The further from the truth

IT IS YOUR BODIES MOST PRESSING DESIRE TO KEEP YOU HEALTHY AND ALIVE ........ IT IS YOUR DIVINE PURPOSE to support it in doing this.

The uncomfortable truth is that the Agricultural and Pharmaceutical companies are the biggest, most profitable, and therefore the most powerful industries in the world today. These are the companies that are slowly but surely destroying not only our health, but the health of our planet.

To make truly educated decisions you must look further than mainstream media. Australian media ownership has been described as one of the most concentrated in the world. For example, 11 of the 12 capital city daily papers are owned by either News Corp Australia or Fairfax Media. (http://newscorp.com/business/news-corp-australia/)

Did you know that companies pay to get the 'healthy tick of approval' on their products? And that The Australian Dieticians Association is heavily sponsored by several massive food companies, with a vested interest in promoting their own agenda, e.g. Nestle. This explains their vile attacks on people like Chef Pete Evans, who's only real agenda is to get people eating vital, unprocessed, real food.

Any companies that vigilantly promote immune destructive forces such glyphosate, GMO's, and mass vaccinations (regardless of the immune status of the individual), should be viewed with enormous scepticism.

The agricultural industry designed the Food Pyramid that has been responsible for untold damage to the health of our society for generations. (Death by Food Pyramid ).Even until 2015, these lies were still being taught to our children in schools.

We are all being bombarded with endlessly conflicting information, which I know can be truly overwhelming when trying to do the best thing, by not only our own health, but also by the health of our families. To cut through the confusion look to what nature provides. We have evolved to eat what our planet provides us, not to eat products scientifically engineered to look like food.

Our bodies are innately intelligent, and if fed the right foods we have the ability to be vitally healthy, without the need for pharmaceutical intervention. The discovery of antibiotics was indeed an enormous success story, they have been responsible for saving countess lives. However due to relentless promotion by pharmaceutical companies to Dr's, and the perks that came with selling vast quantities of these drugs, we are now facing a situation where antibiotics are often no longer doing the job that they were intended for. The same situation is happening with diseases that we vaccinate against, these viruses are simply adapting and becoming more virulent. Lets use the medically industry as it was intended, and that is for crisis care, and just in case there is any doubt, for the VAST MAJORITY the flu is not a crisis! It is uncomfortable, it is inconvenient, but it is OK. You will get over it if your body is fed what it needs to do its job .....

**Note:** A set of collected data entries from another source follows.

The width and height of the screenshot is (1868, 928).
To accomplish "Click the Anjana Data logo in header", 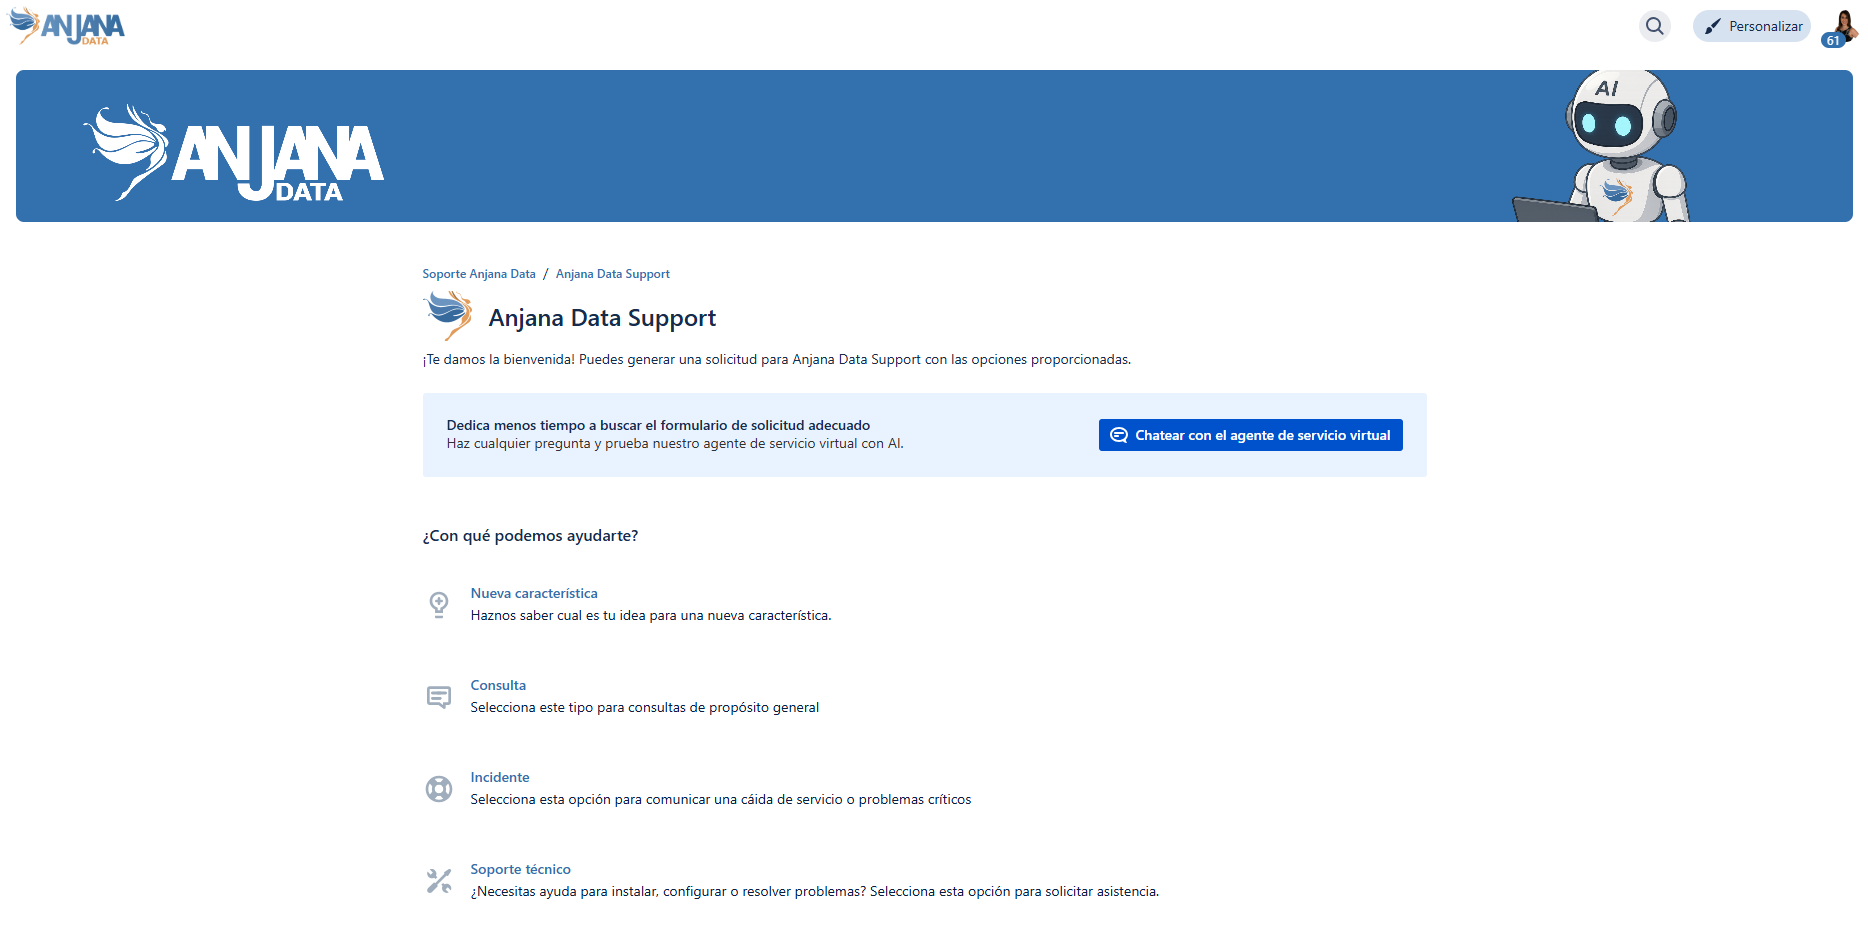I will 68,27.
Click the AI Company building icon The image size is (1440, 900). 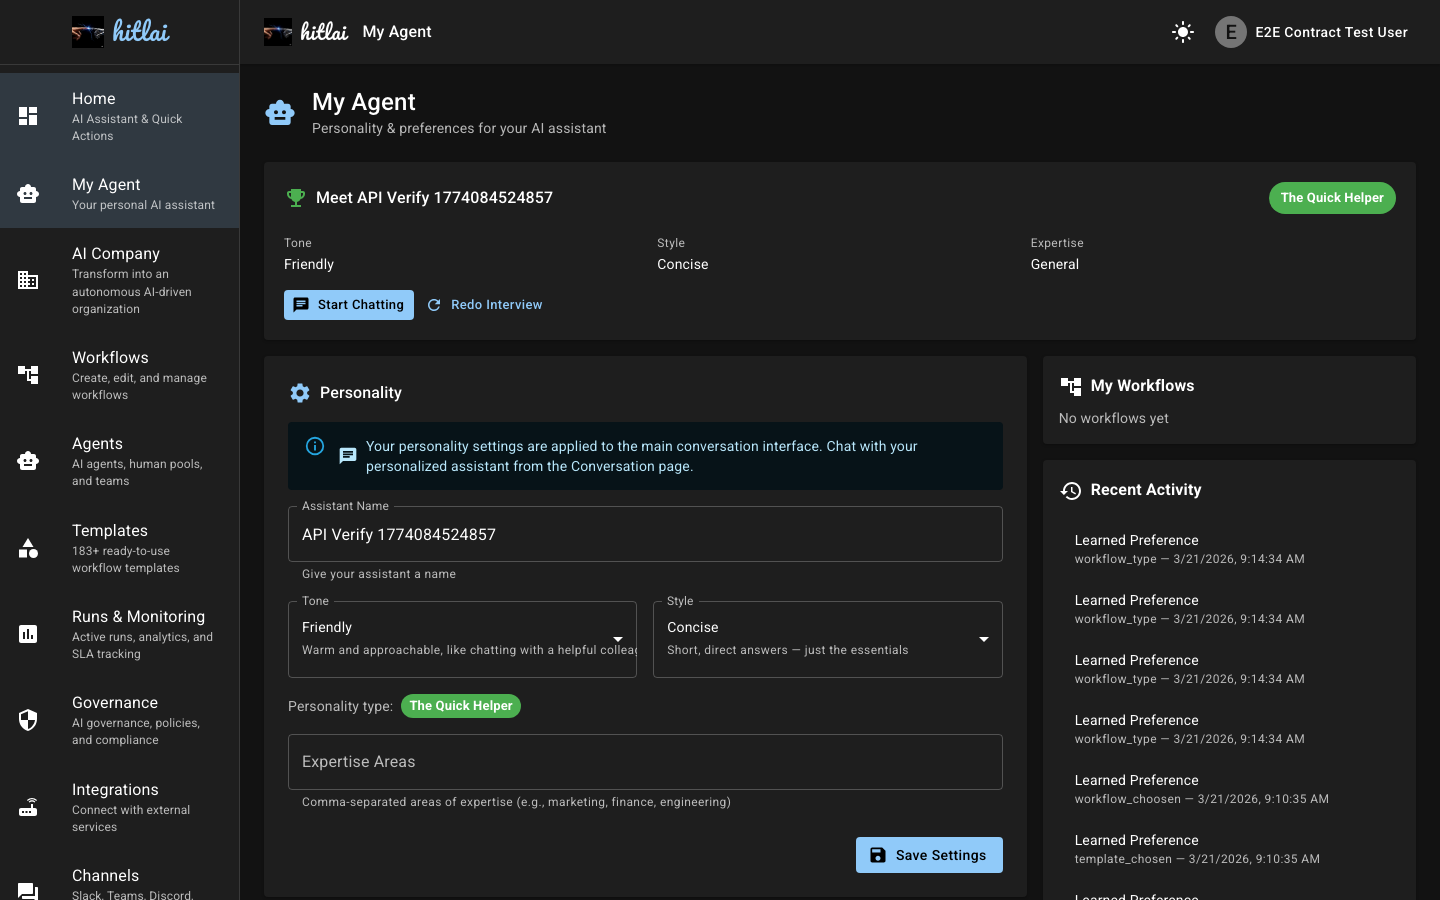pos(28,281)
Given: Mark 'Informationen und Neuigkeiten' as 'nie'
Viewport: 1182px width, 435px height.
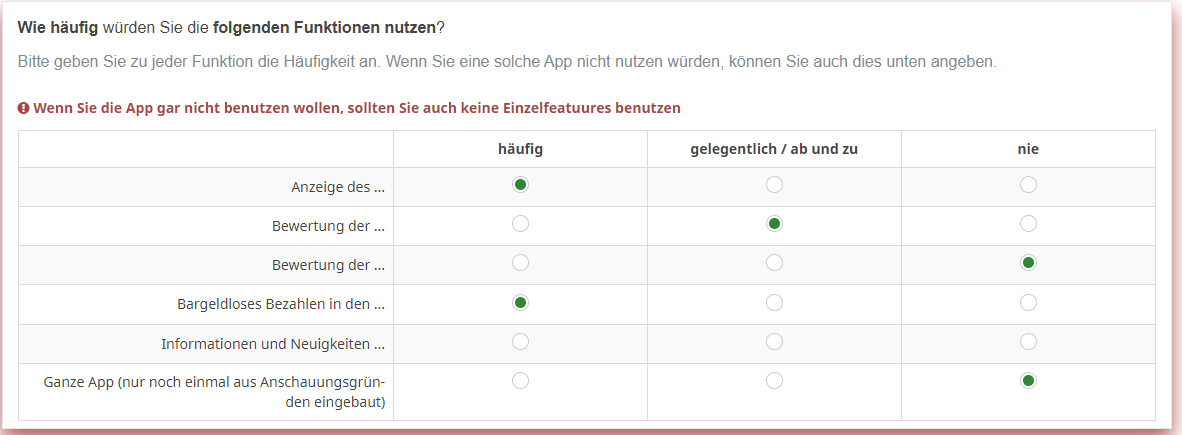Looking at the screenshot, I should (1028, 342).
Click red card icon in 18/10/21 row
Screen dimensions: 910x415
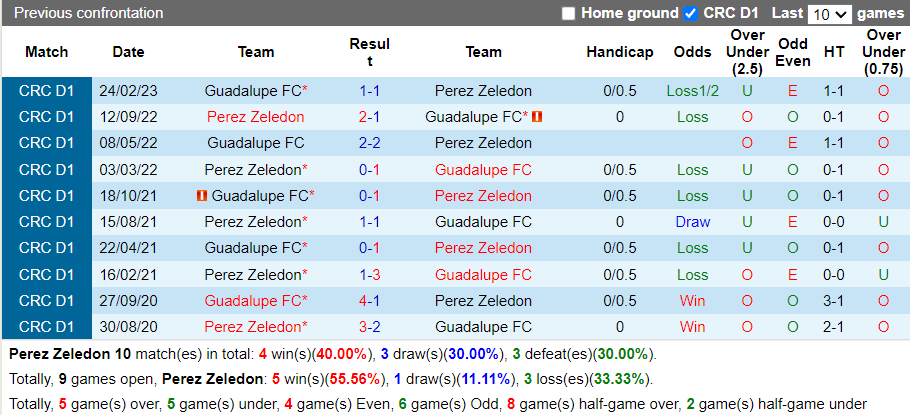click(x=203, y=196)
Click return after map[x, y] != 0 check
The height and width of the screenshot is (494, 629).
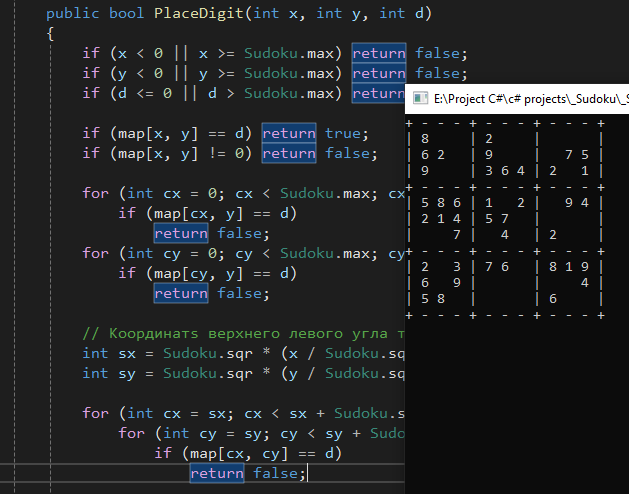[x=289, y=153]
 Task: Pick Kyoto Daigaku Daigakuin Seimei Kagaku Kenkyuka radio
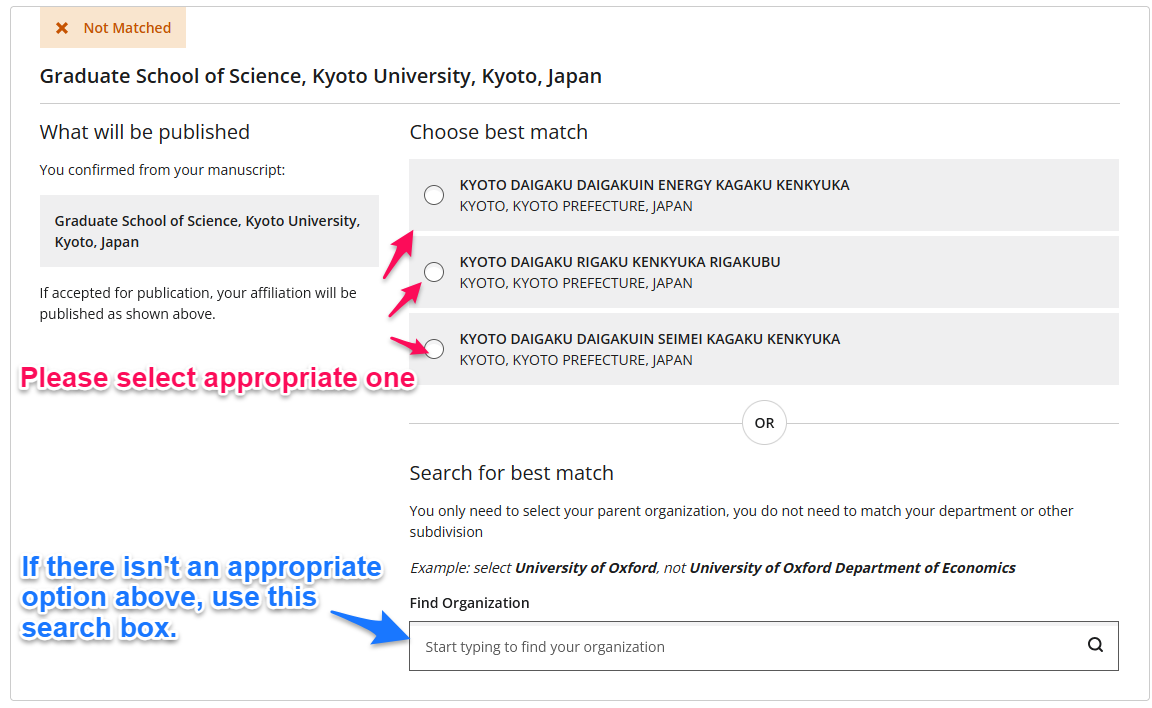(x=433, y=349)
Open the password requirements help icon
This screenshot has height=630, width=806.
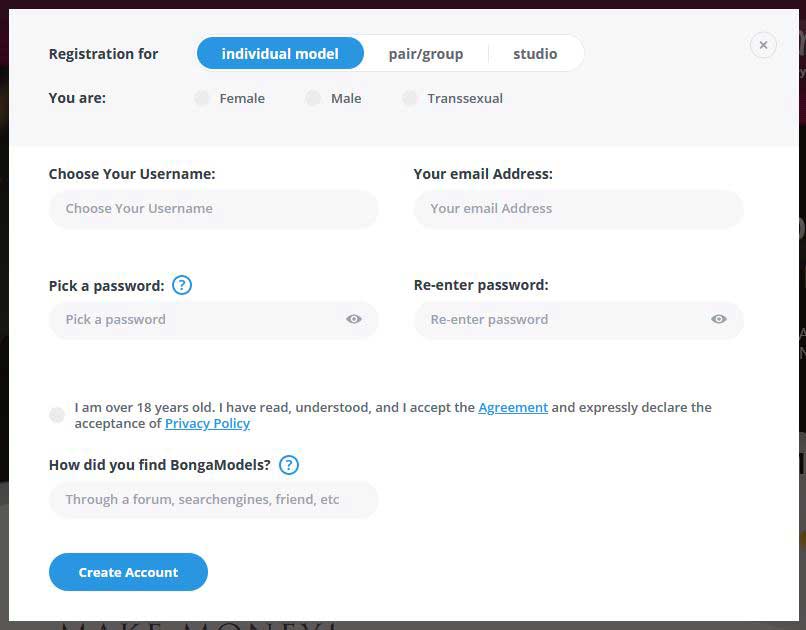[x=182, y=285]
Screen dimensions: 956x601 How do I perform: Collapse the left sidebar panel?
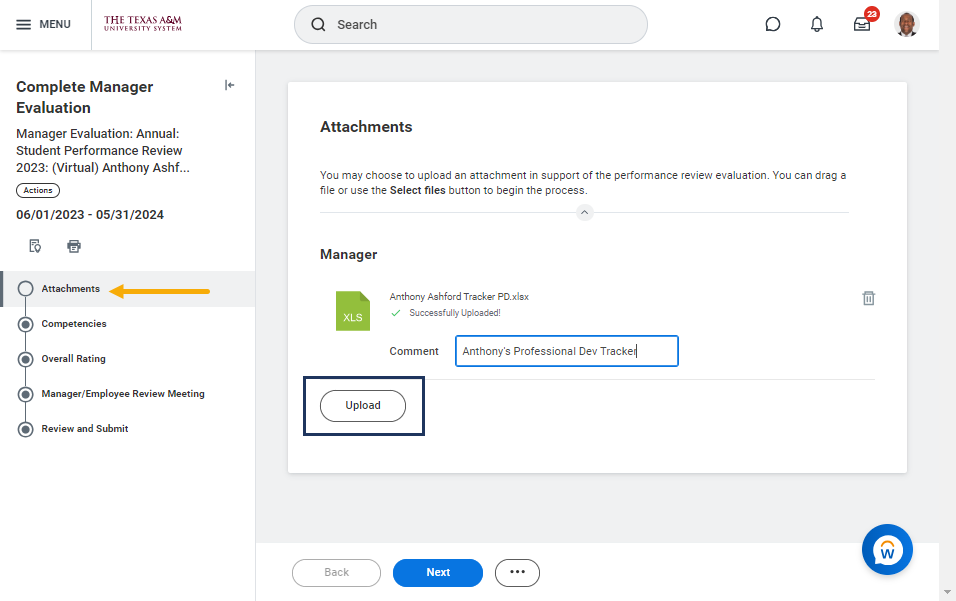229,86
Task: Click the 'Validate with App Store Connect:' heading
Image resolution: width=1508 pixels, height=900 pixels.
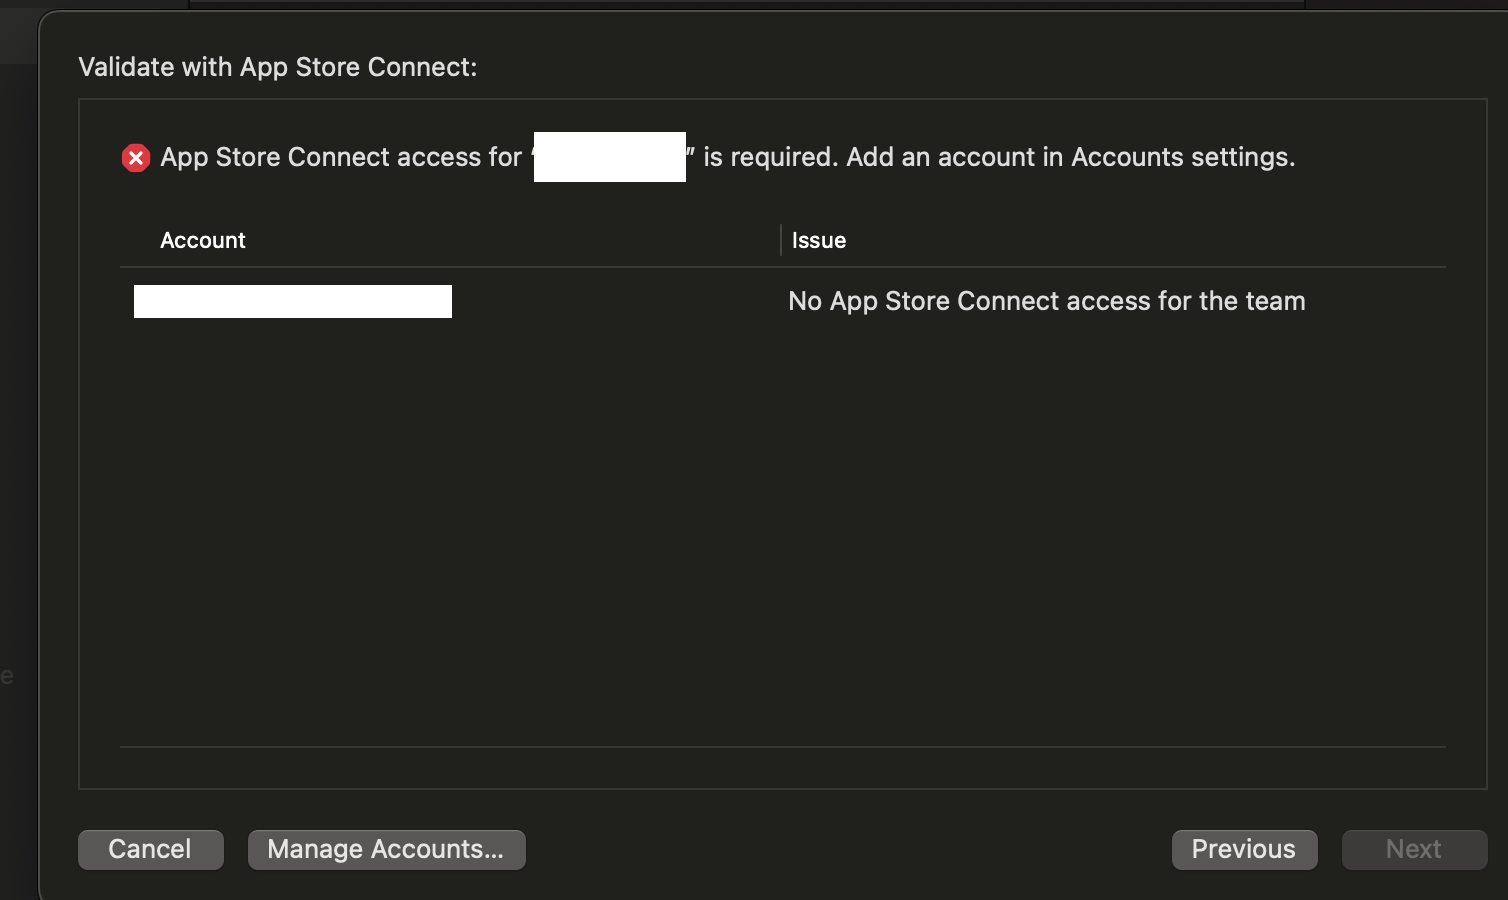Action: (x=278, y=67)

IT IS YOUR BODIES MOST PRESSING DESIRE TO KEEP YOU HEALTHY AND ALIVE ........ IT IS YOUR DIVINE PURPOSE to support it in doing this. Feed it vital, real, unprocessed, chemical free foods. Move your body. Give yourself time in nature. You will be rewarded.

20150904_122459

Ingredients

1 Potato per person
Capsicum - diced
Carrot - grated
Celery - finely chopped
Beetroot - grated
Cheese - grated
Sour Cream

Method

Scrub your potatoes until cleaned, but don't peel them. Pre-heat your oven to 180 degrees C. Simple place the potatoes on the wire racks for about an hour until the skins are lovely and crisp. Taking the spuds out of the oven you simple place them in a bowl and slice open. Pop a serving of each vegetable, all piled on top of each other, on top of the steaming potato, finally topping with some cheese and sour cream if desired. This dish looks beautiful and so appealing with all the colour, it is sure to be a big hit.

 

Further thoughts .....

I have been doing a hot lunch for a group of grade 2 children, and this was our latest success. There is often a challenge to get some children to try different things. Children who at home are not exposed to a variety of foods, beyond white bread and vegemite, often struggle to believe they will like new things. This exercise has proved very successful and this particular meal was a big hit.